La ricerca della Bocconi si sta orientando verso approcci interdisciplinari, ampliando i propri orizzonti oltre l’intelligenza artificiale. Tra le iniziative recenti, si segnala l’apertura di un dipartimento di scienze cognitive e la creazione di un centro di ricerca per la valutazione di impatto delle politiche pubbliche in collaborazione con la Fondazione Invernizzi. Inoltre, è stata istituita una cattedra dedicata all’imprenditorialità con il supporto della Fondazione Merloni, evidenziando un crescente interesse verso nuove imprese e start-up.

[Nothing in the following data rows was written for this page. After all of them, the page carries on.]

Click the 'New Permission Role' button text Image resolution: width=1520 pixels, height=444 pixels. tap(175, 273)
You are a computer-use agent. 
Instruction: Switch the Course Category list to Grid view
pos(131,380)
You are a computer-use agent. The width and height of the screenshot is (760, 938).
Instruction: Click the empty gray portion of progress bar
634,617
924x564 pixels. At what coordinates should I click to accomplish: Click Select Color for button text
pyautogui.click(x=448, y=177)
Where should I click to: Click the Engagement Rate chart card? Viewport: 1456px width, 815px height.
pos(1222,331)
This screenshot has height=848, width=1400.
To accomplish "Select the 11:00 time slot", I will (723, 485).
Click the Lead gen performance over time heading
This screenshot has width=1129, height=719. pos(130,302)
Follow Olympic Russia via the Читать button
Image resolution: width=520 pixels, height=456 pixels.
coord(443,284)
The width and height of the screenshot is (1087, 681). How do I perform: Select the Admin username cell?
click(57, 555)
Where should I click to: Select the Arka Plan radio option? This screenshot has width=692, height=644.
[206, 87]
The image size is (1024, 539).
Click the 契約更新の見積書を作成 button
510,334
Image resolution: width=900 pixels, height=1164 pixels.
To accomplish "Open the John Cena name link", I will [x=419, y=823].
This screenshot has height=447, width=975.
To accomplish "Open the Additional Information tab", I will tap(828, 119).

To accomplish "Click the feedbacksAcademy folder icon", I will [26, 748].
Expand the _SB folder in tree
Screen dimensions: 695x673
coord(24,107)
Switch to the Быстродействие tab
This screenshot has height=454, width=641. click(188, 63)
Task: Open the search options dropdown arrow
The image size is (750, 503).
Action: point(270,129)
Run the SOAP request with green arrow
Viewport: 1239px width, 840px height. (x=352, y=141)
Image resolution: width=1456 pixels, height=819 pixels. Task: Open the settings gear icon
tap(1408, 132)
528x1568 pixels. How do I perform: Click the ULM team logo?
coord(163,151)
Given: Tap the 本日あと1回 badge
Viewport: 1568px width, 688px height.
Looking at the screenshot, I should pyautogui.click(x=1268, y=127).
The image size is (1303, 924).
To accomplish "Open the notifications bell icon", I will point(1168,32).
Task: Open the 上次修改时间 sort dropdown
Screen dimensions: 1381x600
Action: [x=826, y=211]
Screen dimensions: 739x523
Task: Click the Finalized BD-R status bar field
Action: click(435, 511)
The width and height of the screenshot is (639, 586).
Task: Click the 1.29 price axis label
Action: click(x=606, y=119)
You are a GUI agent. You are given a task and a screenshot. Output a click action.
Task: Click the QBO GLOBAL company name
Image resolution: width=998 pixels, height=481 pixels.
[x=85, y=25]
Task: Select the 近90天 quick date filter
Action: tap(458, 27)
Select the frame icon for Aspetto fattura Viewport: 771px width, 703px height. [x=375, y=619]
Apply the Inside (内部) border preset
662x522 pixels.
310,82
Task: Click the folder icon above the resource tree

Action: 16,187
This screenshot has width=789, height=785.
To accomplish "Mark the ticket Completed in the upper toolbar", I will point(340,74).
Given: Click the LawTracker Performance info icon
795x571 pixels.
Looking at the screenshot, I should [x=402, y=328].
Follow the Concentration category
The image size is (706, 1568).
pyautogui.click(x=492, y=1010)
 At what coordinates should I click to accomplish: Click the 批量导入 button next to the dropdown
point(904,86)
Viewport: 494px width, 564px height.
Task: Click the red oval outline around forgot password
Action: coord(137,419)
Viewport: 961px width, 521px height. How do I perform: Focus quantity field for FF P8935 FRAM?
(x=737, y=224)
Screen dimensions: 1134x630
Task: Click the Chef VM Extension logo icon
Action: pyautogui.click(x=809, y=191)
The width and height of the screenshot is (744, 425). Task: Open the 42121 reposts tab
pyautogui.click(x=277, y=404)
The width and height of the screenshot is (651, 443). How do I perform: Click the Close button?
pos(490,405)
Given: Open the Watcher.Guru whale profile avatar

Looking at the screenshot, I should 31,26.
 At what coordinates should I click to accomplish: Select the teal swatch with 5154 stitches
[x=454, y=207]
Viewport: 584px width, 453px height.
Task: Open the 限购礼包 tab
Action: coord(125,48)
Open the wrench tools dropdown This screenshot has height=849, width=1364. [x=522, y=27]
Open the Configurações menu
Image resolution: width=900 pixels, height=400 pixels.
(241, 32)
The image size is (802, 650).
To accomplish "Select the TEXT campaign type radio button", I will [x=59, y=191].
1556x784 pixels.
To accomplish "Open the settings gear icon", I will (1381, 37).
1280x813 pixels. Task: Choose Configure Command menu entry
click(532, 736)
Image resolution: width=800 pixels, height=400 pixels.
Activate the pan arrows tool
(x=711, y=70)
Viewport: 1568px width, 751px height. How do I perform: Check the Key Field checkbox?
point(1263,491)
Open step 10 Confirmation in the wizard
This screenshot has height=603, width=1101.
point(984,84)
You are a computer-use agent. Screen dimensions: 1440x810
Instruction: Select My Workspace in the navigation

Sul piano del ruolo sociale, l’ateneo sottolinea l’importanza delle università come luoghi di formazione del pensiero critico e di sostegno alla democrazia. Richiamando riferimenti storici, la Bocconi evidenzia due sfide per i giovani in Italia: l’inverno demografico e la mobilità verso l’estero. I 355.000 nati nel 2025 sono messi in relazione con i potenziali neo-iscritti universitari, evidenziando la necessità di attrarre studenti stranieri per compensare la riduzione demografica.
In termini di internazionalizzazione, la Bocconi ha registrato risultati concreti: circa due terzi delle domande per il primo anno delle triennali provengono dall’estero e quasi la metà dei nuovi docenti arriva da fuori Italia. Tuttavia, persiste la preoccupazione per la fuga dei cervelli, poiché molti laureati che partono non tornano. Al contempo, si osservano anche ritorni di italiani che rientrano dopo esperienze all’estero. L’università sottolinea che la presenza di grandi imprese e politiche che valorizzino i laureati sono elementi chiave per l’attrattività nazionale.